*Fragmento del documento:*
▼
La visita en el tiempo, de Arturo Uslar Pietri





Arturo Uslar Pietri, nacido en Caracas el 16 de mayo de 1906 y fallecido en esta misma ciudad el 26 de febrero de 2001, fue probablemente, junto con Rómulo Gallegos, el principal escritor venezolano, así como uno de los más importantes escritores en lengua española del siglo XX. Paradójicamente no llegó a ser galardonado con el Premio Cervantes, aunque sí con el Príncipe de Asturias de las Letras en su convocatoria de 1990, junto con otros venezolanos y de otros países. Asimismo contaba, entre otras condecoraciones, la Gran Cruz de Alfonso X el Sabio y la Gran Cruz de Isabel la Católica, y fue miembro de las Academias venezolanas de la Lengua y de la Historia.

Aunque Uslar Pietri fue un hombre polifacético que cultivó disciplinas tan variadas como el derecho, el periodismo, la televisión o la política, se le recuerda principalmente por su obra literaria, que abarca novelas -la más conocida de ellas es sin duda Las lanzas coloradas-, cuentos, ensayos, libros de viajes, poesía y teatro. Dentro de su producción novelística nos encontramos con la también conocida La visita en el tiempo1, una biografía novelada -o novela histórica, como se prefiera- de don Juan de Austria publicada en 1990. La novela tiene en sí misma suficiente interés dada la apasionante -y a la postre desgraciada- historia del hermanastro de Felipe II que logró la proeza de vencer a los turcos en la batalla de Lepanto, y la prosa fluida de Uslar Pietri es todo un regalo para el lector.

Por si fuera poco, para los alcalaínos cuenta con el aliciente adicional de que en ella se narra el paso de don Juan de Austria por su Universidad, donde tuvo por compañeros de estudios al príncipe don Carlos y a Alejandro Farnesio, ambos nietos del emperador Carlos V y por lo tanto sobrinos suyos, aunque de su misma edad, con la diferencia de que, mientras el príncipe era hijo de Felipe II y por lo tanto heredero al trono, tanto don Juan de Austria como Alejandro Farnesio procedían de ramas bastardas, ya que la madre de este último, Margarita de Austria, era, al igual que don Juan de Austria, hija ilegítima del emperador.

Aunque el período complutense de nuestro personaje tan sólo abarca diez páginas del libro, no por ello deja de ser interesante recordar aquí la visión que el autor nos da de Alcalá, que comienza así:


Había que irse a Alcalá de Henares. El príncipe se había marchado pocos días antes. Farnesio y él irían a acompañarlo para realizar estudios y disfrutar del clima sano.
▲
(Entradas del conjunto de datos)
▼
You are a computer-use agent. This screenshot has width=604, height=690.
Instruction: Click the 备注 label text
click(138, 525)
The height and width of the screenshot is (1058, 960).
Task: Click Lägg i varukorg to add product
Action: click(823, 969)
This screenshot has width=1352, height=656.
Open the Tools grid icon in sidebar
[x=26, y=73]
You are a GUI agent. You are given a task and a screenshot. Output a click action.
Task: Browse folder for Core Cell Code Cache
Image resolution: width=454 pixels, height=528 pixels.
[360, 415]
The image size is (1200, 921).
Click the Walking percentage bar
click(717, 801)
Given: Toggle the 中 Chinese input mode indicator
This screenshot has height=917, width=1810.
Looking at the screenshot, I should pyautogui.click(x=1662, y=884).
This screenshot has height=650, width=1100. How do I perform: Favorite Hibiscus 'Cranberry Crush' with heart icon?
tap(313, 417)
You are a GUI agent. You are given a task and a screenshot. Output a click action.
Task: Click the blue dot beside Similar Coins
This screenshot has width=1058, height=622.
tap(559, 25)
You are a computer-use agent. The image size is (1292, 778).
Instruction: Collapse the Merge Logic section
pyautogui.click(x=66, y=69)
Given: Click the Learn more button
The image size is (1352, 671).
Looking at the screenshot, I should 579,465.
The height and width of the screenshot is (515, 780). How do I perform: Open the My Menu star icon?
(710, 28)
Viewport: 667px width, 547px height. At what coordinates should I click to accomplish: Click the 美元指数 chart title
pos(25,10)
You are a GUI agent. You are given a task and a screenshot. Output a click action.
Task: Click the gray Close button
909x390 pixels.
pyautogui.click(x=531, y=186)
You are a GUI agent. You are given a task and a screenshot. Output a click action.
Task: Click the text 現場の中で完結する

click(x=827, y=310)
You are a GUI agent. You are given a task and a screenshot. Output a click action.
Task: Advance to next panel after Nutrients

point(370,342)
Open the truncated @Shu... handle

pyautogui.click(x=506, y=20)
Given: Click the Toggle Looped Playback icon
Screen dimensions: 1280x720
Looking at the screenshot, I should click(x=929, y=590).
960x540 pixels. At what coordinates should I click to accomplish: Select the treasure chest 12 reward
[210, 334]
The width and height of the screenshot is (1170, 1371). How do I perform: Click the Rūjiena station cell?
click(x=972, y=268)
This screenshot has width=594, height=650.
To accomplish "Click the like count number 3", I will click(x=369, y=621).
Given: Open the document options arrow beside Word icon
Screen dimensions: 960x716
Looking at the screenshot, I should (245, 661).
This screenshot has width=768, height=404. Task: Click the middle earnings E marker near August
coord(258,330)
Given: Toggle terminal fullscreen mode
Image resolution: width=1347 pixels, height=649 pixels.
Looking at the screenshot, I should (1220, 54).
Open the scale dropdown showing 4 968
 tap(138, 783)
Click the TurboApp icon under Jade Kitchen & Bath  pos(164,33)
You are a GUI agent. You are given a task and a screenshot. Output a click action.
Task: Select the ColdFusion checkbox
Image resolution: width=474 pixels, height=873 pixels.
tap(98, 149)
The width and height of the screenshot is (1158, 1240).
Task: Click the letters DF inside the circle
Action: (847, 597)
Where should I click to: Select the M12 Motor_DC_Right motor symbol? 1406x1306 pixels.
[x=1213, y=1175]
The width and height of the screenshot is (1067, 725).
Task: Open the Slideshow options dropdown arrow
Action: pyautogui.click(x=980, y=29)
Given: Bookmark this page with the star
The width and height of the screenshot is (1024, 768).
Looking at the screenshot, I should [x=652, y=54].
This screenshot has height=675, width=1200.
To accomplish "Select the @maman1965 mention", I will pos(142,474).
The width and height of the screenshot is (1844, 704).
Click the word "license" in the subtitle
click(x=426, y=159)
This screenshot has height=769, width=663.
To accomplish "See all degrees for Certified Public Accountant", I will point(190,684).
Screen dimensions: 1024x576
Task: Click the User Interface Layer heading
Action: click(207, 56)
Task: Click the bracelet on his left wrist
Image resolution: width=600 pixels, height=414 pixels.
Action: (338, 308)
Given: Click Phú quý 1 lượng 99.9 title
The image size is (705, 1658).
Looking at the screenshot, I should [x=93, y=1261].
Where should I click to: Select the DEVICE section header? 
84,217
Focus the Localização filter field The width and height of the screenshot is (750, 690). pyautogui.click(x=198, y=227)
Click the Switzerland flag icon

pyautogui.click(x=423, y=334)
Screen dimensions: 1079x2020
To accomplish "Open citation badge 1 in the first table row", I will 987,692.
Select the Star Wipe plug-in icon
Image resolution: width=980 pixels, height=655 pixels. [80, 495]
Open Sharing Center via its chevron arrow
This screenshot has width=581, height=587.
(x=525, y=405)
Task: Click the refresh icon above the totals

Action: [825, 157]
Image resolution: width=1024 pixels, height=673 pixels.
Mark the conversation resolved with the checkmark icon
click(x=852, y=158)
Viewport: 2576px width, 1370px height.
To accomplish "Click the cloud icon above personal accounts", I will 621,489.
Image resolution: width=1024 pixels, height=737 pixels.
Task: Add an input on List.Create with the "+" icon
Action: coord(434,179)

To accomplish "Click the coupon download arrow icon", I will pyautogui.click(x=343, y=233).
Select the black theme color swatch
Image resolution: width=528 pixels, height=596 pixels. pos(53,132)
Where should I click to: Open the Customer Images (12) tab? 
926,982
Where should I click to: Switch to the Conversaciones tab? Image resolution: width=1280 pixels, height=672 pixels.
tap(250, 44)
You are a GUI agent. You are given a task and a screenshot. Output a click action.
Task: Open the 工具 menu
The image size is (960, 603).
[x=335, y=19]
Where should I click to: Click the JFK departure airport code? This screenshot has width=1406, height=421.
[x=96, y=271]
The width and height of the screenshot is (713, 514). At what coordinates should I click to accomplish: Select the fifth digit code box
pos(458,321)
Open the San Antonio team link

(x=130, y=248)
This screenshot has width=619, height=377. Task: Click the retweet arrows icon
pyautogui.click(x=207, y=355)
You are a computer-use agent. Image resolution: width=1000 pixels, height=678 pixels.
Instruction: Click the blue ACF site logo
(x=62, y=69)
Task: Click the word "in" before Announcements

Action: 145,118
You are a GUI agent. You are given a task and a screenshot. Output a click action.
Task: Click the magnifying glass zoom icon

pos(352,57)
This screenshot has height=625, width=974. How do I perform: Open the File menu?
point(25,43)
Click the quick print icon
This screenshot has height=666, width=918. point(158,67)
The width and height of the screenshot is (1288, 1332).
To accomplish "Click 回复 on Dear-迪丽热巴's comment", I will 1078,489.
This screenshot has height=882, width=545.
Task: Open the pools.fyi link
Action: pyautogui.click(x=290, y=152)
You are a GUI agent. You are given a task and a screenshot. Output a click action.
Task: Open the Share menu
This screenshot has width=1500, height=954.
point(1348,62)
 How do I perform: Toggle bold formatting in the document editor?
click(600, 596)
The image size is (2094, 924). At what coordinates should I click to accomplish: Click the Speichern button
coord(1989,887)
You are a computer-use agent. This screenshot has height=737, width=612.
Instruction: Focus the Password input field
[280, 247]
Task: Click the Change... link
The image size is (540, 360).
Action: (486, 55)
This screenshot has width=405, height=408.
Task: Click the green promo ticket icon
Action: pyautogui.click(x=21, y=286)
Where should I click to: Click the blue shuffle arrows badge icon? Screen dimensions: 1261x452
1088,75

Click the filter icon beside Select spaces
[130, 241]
▲
*Requisitos de la tarea:* Prosigue el texto sobre La visita en el tiempo de Uslar Pietri a partir de su última frase.

*Respuesta de la tarea:*
Don Juan fue a vivir con Don Carlos en el cerrado y cavernoso palacio que había construido el Cardenal Cisneros. Piedra gris labrada, rejas de hierro retorcido, claustros, patios, altas salas, corredores, pasadizos, escaleras y alcobas oscuras. Alejandro Farnesio tuvo otro alojamiento.

Honorato Juan, fraile y maestro de filosofía, iba a dirigirlos en los estudios. Fue grande el séquito; cada quien con su casa y servicio. Don García de Toledo y Luis Quijada llevaban la autoridad y representación del rey. En días sucesivos vinieron el rector, los maestrescuelas, los profesores con sus altos cuellos y sus boinas de raso, las autoridades locales, los vecinos notables y la chusma curiosa de estudiantes, capigorrones, medio pícaros y medio ascetas, que llenaban las aulas y formaban grescas en las calles.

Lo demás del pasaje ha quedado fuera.